:: Work to complete ::
Count the lines in the items below that contain the string "link", treating uppercase and lowercase as different. Reply with the number alone.

:: Exercise input ::
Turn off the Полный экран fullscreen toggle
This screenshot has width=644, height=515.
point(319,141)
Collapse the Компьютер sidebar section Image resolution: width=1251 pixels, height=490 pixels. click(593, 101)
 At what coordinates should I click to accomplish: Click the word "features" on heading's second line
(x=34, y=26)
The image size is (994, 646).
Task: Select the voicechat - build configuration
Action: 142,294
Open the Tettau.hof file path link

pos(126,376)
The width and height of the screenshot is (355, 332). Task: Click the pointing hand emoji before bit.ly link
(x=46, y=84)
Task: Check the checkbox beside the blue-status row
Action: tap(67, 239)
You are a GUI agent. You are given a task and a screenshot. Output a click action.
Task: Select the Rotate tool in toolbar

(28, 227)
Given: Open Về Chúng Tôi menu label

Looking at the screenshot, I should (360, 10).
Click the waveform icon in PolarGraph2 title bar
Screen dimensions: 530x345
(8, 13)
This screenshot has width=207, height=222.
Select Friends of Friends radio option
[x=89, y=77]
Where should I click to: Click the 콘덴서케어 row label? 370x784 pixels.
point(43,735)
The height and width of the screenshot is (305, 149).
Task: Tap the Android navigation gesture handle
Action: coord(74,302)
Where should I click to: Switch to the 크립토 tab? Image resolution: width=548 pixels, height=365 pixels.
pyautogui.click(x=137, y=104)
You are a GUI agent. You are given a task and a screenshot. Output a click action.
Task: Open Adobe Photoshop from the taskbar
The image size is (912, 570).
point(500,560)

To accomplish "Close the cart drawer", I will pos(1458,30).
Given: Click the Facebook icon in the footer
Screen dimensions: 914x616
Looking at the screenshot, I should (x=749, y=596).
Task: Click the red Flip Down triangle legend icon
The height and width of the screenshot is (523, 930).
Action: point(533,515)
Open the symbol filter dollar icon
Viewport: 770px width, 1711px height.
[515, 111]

:: Reply to the exercise ::
2